Global genomic similarity and core genome sequence diversity of the Streptococcus genus as a toolkit to identify closely related bacterial species in complex environments.

Hugo R Barajas de la Torre; Miguel Romero; Shamayim Martínez-Sánchez; Luis D Alcaraz

doi:10.7287/peerj.preprints.26665v2

Global genomic similarity and core genome sequence diversity of the Streptococcus genus as a toolkit to identify closely related bacterial species in complex environments.

Hugo R Barajas de la Torre, Miguel Romero, Shamayim Martínez-Sánchez, Luis D Alcaraz

Facultad de Ciencias. Departamento de Biología Celular, Universidad Nacional Autónoma de México, Mexico city, Mexico

DOI: 10.7287/peerj.preprints.26665v2

Published: 2018-05-07
Accepted: 2018-05-07

Subject Areas: Biodiversity, Bioinformatics, Genomics, Microbiology, Molecular Biology
Keywords: genomic similarity score, core genome, Streptococcus, comparative genomics

Copyright: © 2018 Barajas de la Torre et al.
Licence: This is an open access article distributed under the terms of the Creative Commons Attribution License, which permits unrestricted use, distribution, reproduction and adaptation in any medium and for any purpose provided that it is properly attributed. For attribution, the original author(s), title, publication source (PeerJ Preprints) and either DOI or URL of the article must be cited.
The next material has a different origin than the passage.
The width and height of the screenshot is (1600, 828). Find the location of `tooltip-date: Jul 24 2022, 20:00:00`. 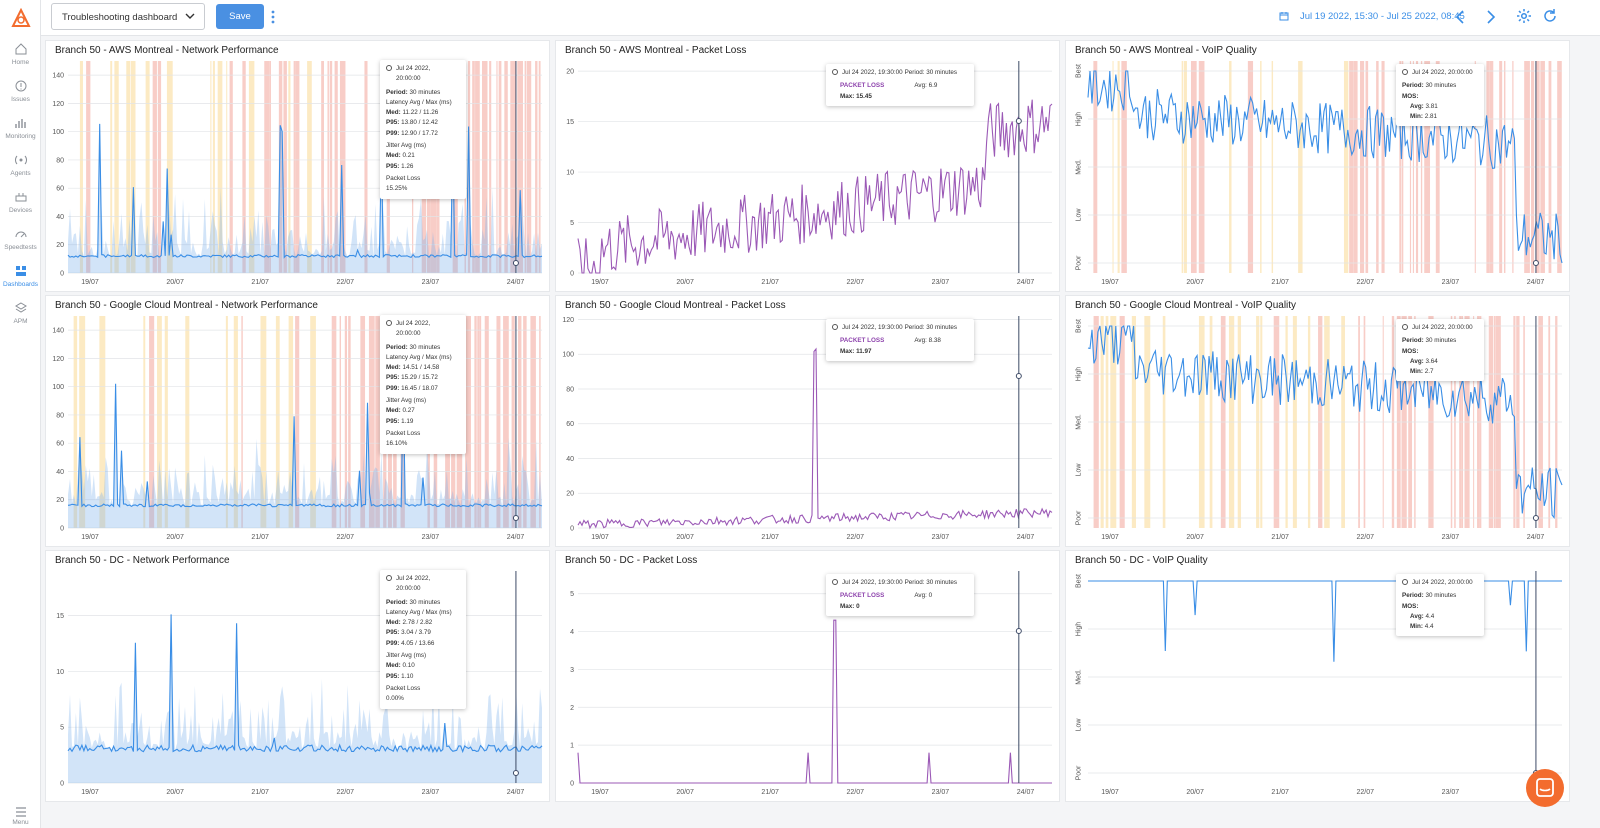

Cite this article: Barajas de la Torre HR, Romero M, Martínez-Sánchez S, Alcaraz LD. 2018. Global genomic similarity and core genome sequence diversity of the Streptococcus genus as a toolkit to identify closely related bacterial species in complex environments. PeerJ Preprints 6:e26665v2 https://doi.org/10.7287/peerj.preprints.26665v2

Abstract

Background. Comparative genomics between closely related bacterial strains can distinguish important features determining pathogenesis, antibiotic resistance, and phylogenetic structure. The Streptococcus genus is relevant to public health and food safety and it is well-represented (>100 genomes) in databases of publicly available databases. Streptococci are cosmopolitan, with multiple sources of isolation, from humans to dairy products. The Streptococcus genus has been classified by morphology, serotypes, 16S rRNA gene, and Multi Locus Sequence Types (MLST). The Genomic Similarity Score (GSS) is proposed as a tool to quantify genome level relatedness between species of Streptococcus. The Streptococcus core genome can be used to assess strain specific abundances in metagenomic sequences.

Methods. A 16S rRNA gene phylogeny was calculated for 108 strains, belonging to 16 Streptococcus species and compared to a dendrogram using GSS pairwise distances for the same genomes. The core and pan-genome were calculated for these 108 genomes. The core genome sequences were analyzed and used as a resource to discriminate homologous fragment reads from closely related strains in metagenomic samples.

Results. A total of 404 proteins are shared by all 108 Streptococcus genomes, which is the core genome. The pairwise amino acid identity values of the core proteins for all the compared strains and outgroups are reported. Lower sequence identity variation (90-100%) is predominantly found in core clusters containing ribosomal and translation-related proteins. For 48 core proteins (11.8%) no functional assignment could be made and those proteins have larger sequence identity variations than other core proteins. The sequence identity of the core genome diminishes as GSS score between species decreases. The GSS dendrogram recovers most of the clades in the 16S rRNA gene phylogeny while distinguishing between 16S polytomies (unresolved nodes). Finally, the core genome was used to distinguish between closely related species within human oral metagenomes.

Discussion. The Streptococcus genus provides a benchmark dataset for comparative genomic studies due to the breath depth of genomic coverage. Comparing metagenomic shotgun fragment reads to the core genome using rapid alignment tools allows species-specific abundance estimates in metagenomic samples. Understanding of genomic variability and strains relatedness is the goal of tools like GSS, which make use of both pairwise shared core and pan-genomic homologous shared sequences for its calculation.